Challenge #6: Topping Up Naturally
Wallets empty. All wallets, whether physical or virtual, leather and digital alike. It’s one of life’s tragedies. To remain useful, they need occasional topping up. While there’s no way around the need for topping up, there are different ways to realize it.
Fiat ↔︎ Lightning Interoperability
As long as fiat dominates the currency markets, everyone will need a way to convert the value of their fiat into bitcoin on the Lightning Network. For the time being, exchanges are the inevitable solution.
Exchanges, however, are not all equal. They can do users a great service by offering conversion directly from fiat into Lightning, bypassing the intervening step of a bitcoin wallet. Breez cooperates with FastBitcoins to give users a safe, easy, in-app means to acquire the bitcoin they need with the fiat they have.
Since Submarine Swaps allow users to move funds back and forth between the bitcoin mainnet the Lightning Network, they’re a convenient way to let users keep their wallets full of bitcoin. And with some canny design, the users won’t even know they’re doing it.
Challenge #7: Enabling Large Transactions
In order to transfer over a payment channel, a user has to commit funds to it. Since there is no overdraft, no transfer can exceed the amount of funds on the respective payment channel — in theory. Practically speaking, transaction size and channel capacity are two different measures, but the general rule applies that a user cannot shift more beads on a given abacus wire than the wire holds.
In practice, users will likely have their funds distributed across a number of payment channels. But a user might want to combine those amounts to transfer a large sum over a single channel. Users need to be able to shift their beads from one wire to another at will. Ideally, they would be able to ignore the underlying channel architecture entirely and just pay — pay whomever, whenever, and as much as they like.
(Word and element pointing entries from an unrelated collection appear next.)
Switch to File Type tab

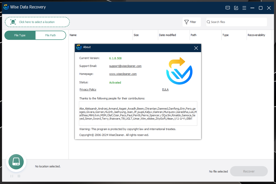[20, 35]
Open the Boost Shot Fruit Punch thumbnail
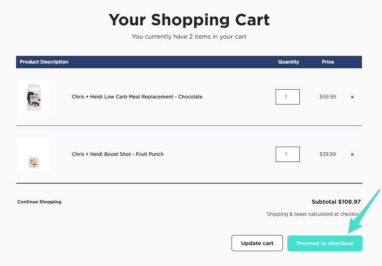 [x=34, y=155]
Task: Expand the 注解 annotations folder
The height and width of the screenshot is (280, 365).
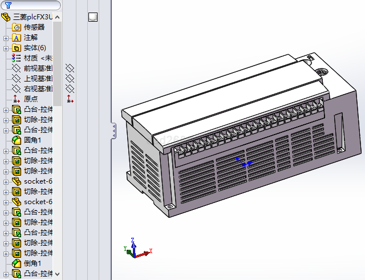Action: (x=6, y=38)
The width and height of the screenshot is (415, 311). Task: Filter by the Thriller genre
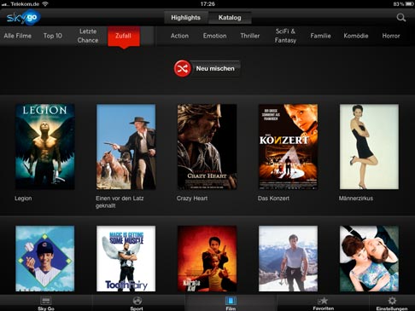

A corollary of AMPs providing users with a single balance (see above) is that they could tap funds from all of a user’s various channels to enable whatever transfer the user wants.
Appropriately enough for a new technology, payment channels are limited to a maximum of 0.167 BTC as a security feature. Wumbo channels are one method proposed to relax that limit.
What’s wumbo? Patrick explains it best. It’s the opposite of “mini.” If the two nodes at either end of the channel agree to remove the limit, they create a wumbo channel. And thus begins the science and art of wumbology.
Splicing — especially combined with AMPs — could remove limits on channel capacity from users’ consciousness entirely. With splicing, a channel can be closed and a new channel can be opened, with funds being added or removed in the process, and all in a single transaction.
Channel capacity would remain a feature of the network, but it could be tailored to fit the current transaction. This feature would also effectively obscure any difference between the Lightning Network and the bitcoin main chain from a non-expert user’s perspective.
Mass Adoption Wasn’t Built in a Day (but maybe in a couple of decades??)
While fiat sets the UX standard bitcoin has to beat, it also has the benefit of centuries of practice. Bitcoin has come a long way in a short decade, and its inherent benefits mean that fiat’s days are numbered. Mass adoption has been three quarters away for years, but there is finally Lightning at the end of the tunnel.
The biggest and last remaining obstacle impeding bitcoin’s mass adoption is the UX. The Lightning Network is the second layer bitcoin has long needed, and the technologies we’ve outlined here give it the speed, economy, and intuitiveness that users need now. If habit is the only thing left that speaks in fiat’s favor, bitcoin wins by default.